Clinton’s ad argued that most Republican ideas, like privatizing Social Security, were bad ones. As Bob Somerby points out at dailyhowler.com, Judis somewhat mischaracterized the commercial’s content to make it seem tougher than it was. Even so, he described it as nothing unusual, merely the kind of cheap shot politicians take during campaigns.
Ah, but Obama wasn’t just another politician, and the “difference ... eluded Clinton, her husband, and her campaign staff.”
The passage is worth pondering at length: “Obama ... was, and is, history – the first viable African-American presidential candidate. Yes, Clinton was the first viable female candidate, but it is still different. Race is the deepest and oldest and most bitter conflict in American history – the cause of our great Civil War and of the upheavals of the 1950s and 1960s. And if some voters didn’t appreciate the potential breakthrough that Obama’s candidacy represented, many in the Democratic primaries and caucuses did – and so did the members of the media and Obama’s fellow politicians. And as Clinton began treating Obama as just another politician, they recoiled and threw their support to him.”
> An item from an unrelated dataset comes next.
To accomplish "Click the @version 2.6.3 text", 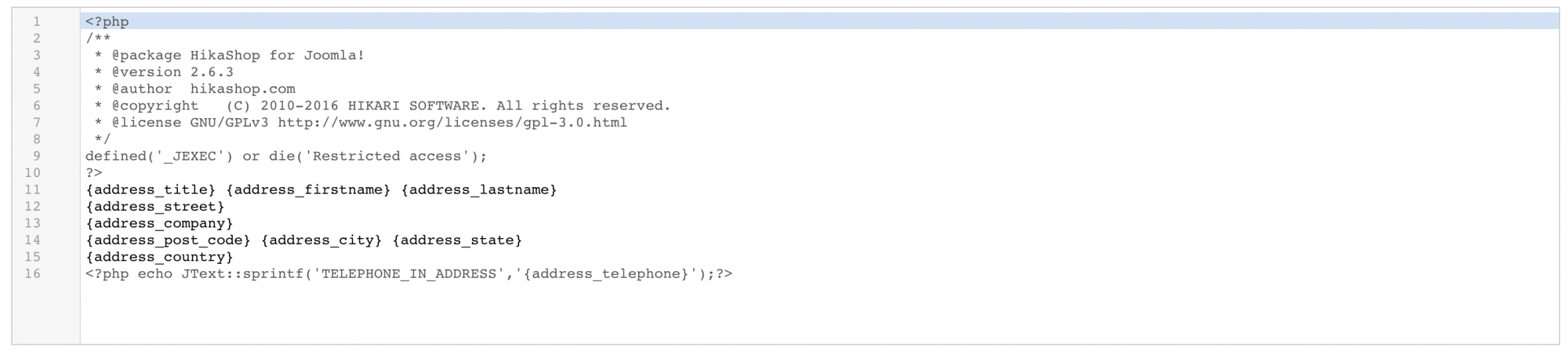I will pos(172,72).
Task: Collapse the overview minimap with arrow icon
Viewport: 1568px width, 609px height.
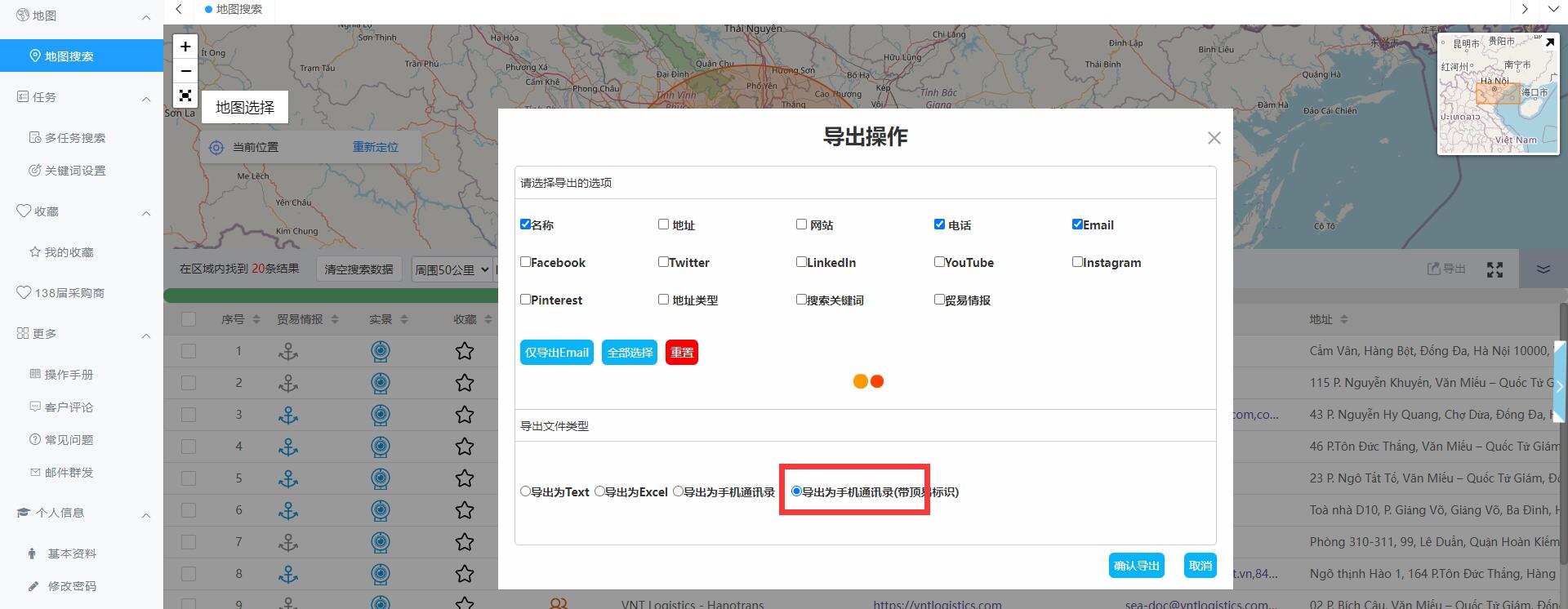Action: pos(1549,42)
Actually, I’d argue the single most telling episode had already taken place during the Oct. 30, 2007, presidential debate in which “moderators” Tim Russert and Brian Williams tried to sandbag Clinton with hostile, often misleading questions – accusing her of prevaricating, and repeatedly inviting Obama and Edwards to join in the fun. Which Obama definitely did. (Read the transcript at MSNBC.com.)
Because she’s smarter and tougher than both pundits and better on her feet than Obama, it didn’t work. To the Beltway media, however, the presidential race has been a witch hunt ever since.
Which doesn’t mean one must support Clinton or be deemed a woman-hater. Any more than voting against Obama renders one a Klansman. Indeed it’s possible to agree with Judis that race constitutes America’s Original Sin – although feminists would argue that black men won the vote generations before women of any color – while also recognizing that it’s deeply wrong for the national media to go in the tank for any politician. Did pitchers lob softballs to Jackie Robinson?
Don’t misunderstand me. They gave me uniform No. 42 in high school because it fit; even so, I was thrilled to wear it. The Brooklyn second baseman was one of the most significant Americans of the 20th century. No Jackie Robinson, no Barack Obama, as I’m confident he would agree.
But it’s not merely patronizing for the Washington media to have taken sides – it’s dangerous. By declaring an extremely close contest over, and by repeatedly questioning the motives, even the sanity, of Clinton and her supporters, they’ve led Democrats to ignore a big chunk of political reality.
Princeton historian (and Clinton supporter) Sean Wilentz recently spelled it out in a must-read essay at Huffingtonpost.com. Not only does it appear likely that Clinton will emerge with a clear lead in the popular vote come June 3, but it’s imperative to understand that since Andrew Jackson first built a winning coalition in 1828, exactly one Democrat has become president “without winning either Ohio or Pennsylvania, with their large, white working-class vote.”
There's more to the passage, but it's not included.